Passage:
Tech shares, which have greatly contributed to the Nikkei’s 16% gains so far this year, followed their US peers lower. Chip-making equipment giant Tokyo Electron declined 1.7%, while AI-focused startup investor SoftBank Group was down 0.7%.

Exporter shares also picked up somewhat after the Japanese currency weakened on the BOJ chief’s slightly less optimistic comments on the economy in the Asian afternoon, although automaker Toyota Motor remained down 0.7%.

The yen has recently gained on expectations that the BOJ could exit negative interest rates at its policy meeting on March 18-19.

The central bank’s decision to not make purchases of Japanese exchange-traded funds (ETF) on Monday despite local shares dropping sharply has further stoked speculation that it will soon end its ultra-easy monetary policy.

Mainland China stocks slipped, with some investors booking profits and looking for more policy clues from Beijing, while Hong Kong shares tracked higher.

China’s blue-chip CSI300 Index was ahead 0.23%, but the Shanghai Composite Index lost 0.41%, or 12.52 points, to 3,055.94. The Shenzhen Composite Index on China’s second exchange was up 0.82%, or 14.38 points, to 1,770.57.

Stored items from a collection
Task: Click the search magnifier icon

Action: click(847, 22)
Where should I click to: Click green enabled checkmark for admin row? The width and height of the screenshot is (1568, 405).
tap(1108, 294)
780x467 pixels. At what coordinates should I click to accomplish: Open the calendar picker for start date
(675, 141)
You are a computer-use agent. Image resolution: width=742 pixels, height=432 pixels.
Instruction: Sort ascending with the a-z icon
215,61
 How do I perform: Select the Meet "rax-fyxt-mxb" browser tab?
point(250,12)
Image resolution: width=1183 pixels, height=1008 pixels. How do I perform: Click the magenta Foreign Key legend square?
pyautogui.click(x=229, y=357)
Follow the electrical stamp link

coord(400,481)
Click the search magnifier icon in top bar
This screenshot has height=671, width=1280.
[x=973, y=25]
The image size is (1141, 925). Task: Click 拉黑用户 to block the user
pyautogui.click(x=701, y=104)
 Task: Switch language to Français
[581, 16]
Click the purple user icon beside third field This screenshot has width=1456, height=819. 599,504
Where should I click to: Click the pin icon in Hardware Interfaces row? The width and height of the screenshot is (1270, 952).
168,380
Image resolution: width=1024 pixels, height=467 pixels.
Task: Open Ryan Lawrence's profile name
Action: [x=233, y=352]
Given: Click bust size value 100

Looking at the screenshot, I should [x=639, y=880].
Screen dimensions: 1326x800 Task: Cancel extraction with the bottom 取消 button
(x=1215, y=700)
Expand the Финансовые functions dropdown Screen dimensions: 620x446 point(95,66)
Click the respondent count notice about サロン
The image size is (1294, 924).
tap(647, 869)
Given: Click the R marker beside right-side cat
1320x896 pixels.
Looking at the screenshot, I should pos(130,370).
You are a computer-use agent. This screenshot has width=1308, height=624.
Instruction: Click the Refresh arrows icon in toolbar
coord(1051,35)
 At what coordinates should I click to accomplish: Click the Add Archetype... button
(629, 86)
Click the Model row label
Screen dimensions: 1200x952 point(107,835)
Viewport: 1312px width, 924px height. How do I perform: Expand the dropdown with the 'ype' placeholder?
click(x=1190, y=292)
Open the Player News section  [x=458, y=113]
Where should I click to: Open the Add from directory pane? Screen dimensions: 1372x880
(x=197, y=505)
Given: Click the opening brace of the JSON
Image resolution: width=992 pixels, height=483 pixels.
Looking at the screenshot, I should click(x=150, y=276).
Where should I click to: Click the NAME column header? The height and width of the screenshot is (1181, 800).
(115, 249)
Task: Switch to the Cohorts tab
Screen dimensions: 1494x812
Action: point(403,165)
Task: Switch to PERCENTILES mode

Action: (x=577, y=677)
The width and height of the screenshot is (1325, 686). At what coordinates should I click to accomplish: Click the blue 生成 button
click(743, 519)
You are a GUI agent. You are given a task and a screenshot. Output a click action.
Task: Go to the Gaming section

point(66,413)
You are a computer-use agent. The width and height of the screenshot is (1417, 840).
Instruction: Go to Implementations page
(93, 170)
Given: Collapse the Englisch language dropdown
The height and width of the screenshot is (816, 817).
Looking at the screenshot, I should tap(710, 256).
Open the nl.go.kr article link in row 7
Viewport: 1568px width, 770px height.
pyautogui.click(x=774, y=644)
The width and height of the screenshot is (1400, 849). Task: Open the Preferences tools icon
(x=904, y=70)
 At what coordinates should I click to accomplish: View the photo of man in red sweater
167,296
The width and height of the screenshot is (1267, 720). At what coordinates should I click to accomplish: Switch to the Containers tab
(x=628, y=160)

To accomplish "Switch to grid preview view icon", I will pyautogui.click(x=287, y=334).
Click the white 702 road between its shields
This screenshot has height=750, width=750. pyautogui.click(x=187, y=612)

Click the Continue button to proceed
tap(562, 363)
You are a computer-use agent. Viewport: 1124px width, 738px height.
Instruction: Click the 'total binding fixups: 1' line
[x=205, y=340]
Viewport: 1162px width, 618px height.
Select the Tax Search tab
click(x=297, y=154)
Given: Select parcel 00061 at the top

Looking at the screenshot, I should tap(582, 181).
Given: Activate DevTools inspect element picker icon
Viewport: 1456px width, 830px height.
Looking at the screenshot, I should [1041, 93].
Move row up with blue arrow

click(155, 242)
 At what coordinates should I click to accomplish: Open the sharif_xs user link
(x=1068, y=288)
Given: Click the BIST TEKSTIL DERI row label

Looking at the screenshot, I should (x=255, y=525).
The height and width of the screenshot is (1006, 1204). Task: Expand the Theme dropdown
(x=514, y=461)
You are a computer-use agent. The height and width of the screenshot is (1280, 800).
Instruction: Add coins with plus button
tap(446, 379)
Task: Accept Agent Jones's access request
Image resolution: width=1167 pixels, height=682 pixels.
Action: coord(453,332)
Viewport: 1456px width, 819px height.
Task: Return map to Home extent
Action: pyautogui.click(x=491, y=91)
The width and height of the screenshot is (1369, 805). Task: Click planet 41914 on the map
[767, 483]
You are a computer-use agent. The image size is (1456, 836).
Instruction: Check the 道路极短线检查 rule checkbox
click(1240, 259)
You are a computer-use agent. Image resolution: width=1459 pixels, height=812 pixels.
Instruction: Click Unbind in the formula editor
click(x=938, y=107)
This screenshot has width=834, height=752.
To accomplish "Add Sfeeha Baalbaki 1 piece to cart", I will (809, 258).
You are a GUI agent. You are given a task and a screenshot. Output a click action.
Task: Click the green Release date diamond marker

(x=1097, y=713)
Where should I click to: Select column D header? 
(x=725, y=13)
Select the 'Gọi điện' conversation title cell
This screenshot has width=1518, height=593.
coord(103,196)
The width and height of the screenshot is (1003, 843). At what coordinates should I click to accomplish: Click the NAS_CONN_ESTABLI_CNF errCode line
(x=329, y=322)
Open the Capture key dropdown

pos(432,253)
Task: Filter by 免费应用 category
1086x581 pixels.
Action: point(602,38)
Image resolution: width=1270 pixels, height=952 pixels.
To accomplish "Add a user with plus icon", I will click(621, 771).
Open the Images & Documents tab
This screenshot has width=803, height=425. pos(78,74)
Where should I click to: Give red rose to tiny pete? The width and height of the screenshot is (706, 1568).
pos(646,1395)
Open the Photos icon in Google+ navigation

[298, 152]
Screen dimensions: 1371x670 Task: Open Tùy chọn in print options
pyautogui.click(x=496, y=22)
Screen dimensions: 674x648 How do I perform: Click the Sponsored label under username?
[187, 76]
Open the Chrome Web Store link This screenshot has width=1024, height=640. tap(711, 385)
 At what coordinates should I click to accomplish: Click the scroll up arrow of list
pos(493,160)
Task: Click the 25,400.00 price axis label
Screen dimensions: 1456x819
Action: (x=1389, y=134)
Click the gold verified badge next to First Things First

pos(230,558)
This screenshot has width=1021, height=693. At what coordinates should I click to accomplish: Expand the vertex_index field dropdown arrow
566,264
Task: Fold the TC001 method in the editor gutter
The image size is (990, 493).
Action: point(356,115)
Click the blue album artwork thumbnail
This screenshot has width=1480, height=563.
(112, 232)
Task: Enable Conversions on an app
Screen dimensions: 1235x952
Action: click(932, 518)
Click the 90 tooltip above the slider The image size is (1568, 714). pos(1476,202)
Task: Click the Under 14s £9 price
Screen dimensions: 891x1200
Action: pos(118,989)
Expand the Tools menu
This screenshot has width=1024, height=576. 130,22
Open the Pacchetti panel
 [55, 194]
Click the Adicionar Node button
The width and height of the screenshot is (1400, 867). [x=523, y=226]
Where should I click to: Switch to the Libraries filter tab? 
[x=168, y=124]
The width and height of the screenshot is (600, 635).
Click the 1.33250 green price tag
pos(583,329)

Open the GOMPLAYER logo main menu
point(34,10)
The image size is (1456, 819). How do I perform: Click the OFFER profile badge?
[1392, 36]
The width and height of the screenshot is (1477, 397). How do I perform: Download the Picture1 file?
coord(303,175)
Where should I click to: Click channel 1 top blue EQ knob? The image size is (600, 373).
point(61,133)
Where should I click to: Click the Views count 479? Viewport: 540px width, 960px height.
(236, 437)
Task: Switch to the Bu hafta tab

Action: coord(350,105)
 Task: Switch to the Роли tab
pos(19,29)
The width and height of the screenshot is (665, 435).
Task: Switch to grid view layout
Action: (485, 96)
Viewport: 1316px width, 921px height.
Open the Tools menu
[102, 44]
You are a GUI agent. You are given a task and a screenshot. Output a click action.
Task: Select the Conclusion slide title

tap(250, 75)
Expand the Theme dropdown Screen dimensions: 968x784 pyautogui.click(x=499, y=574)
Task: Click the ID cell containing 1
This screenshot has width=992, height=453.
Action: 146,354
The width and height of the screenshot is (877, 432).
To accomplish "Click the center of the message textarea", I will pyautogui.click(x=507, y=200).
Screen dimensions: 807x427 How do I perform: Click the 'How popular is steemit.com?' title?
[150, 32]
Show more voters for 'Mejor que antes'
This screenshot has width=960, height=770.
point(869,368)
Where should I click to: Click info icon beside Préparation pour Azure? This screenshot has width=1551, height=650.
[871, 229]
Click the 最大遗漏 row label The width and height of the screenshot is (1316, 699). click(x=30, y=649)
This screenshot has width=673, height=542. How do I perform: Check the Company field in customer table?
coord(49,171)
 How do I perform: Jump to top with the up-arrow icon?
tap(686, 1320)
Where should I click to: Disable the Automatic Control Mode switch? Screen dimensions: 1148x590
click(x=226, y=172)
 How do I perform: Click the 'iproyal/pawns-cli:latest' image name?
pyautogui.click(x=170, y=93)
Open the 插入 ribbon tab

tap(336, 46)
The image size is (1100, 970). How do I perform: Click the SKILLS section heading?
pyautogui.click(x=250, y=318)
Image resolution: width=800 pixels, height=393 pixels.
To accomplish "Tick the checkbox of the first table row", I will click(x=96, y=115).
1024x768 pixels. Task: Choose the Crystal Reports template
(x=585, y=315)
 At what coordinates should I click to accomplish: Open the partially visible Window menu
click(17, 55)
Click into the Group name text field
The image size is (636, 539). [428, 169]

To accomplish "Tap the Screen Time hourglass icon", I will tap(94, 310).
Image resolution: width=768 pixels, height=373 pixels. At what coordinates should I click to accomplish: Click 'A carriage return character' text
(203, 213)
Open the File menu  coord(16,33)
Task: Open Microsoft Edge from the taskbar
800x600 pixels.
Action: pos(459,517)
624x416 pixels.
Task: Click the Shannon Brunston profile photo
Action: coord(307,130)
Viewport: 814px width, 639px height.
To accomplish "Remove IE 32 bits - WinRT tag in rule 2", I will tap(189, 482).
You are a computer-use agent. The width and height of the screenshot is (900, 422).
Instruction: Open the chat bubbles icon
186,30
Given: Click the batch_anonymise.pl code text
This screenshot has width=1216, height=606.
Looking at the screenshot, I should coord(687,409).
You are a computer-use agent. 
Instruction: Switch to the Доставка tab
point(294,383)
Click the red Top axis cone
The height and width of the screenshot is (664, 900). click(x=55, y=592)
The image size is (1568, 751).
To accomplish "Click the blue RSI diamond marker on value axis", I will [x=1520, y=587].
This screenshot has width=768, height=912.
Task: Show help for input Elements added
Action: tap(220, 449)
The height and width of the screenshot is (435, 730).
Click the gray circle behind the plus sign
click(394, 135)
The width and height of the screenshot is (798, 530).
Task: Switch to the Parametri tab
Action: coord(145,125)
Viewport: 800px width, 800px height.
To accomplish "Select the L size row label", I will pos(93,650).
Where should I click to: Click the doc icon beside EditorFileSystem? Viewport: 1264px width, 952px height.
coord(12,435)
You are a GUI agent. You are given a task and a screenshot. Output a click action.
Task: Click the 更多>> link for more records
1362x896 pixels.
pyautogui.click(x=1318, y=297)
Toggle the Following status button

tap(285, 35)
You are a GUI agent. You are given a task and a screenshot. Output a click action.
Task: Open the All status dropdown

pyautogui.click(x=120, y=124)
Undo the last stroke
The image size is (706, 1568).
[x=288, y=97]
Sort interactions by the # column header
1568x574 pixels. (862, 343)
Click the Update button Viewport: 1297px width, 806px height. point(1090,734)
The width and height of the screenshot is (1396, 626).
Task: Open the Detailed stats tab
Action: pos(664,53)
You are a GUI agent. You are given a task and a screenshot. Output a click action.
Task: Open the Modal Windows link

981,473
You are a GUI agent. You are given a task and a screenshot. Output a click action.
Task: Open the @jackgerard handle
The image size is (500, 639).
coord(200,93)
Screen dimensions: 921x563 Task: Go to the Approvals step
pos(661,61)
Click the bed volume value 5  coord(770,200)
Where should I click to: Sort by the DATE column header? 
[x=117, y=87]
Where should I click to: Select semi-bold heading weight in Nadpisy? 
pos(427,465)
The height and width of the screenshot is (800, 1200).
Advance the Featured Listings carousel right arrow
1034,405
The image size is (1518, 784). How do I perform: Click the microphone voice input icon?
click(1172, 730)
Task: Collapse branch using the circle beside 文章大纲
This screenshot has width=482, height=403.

Exercises:
**A)** For each statement, say yes or no on whether it agrees with the market report, and quote the words from the report that decide it. (i) Tokyo Electron shares fell 1.7%. (ii) The central bank bought Japanese exchange-traded funds on Monday. (iii) The Shanghai Composite Index rose.
**B)** Set down, word for word, the part of the market report that opens with the words containing "The yen has" and closes with "ultra-easy monetary policy.".

Results of the exercise:
**A)**
(i) Yes: "Chip-making equipment giant Tokyo Electron declined 1.7%"
(ii) No: "The central bank’s decision to not make purchases of Japanese exchange-traded funds (ETF) on Monday"
(iii) No: "the Shanghai Composite Index lost 0.41%"

**B)**
The yen has recently gained on expectations that the BOJ could exit negative interest rates at its policy meeting on March 18-19.

The central bank’s decision to not make purchases of Japanese exchange-traded funds (ETF) on Monday despite local shares dropping sharply has further stoked speculation that it will soon end its ultra-easy monetary policy.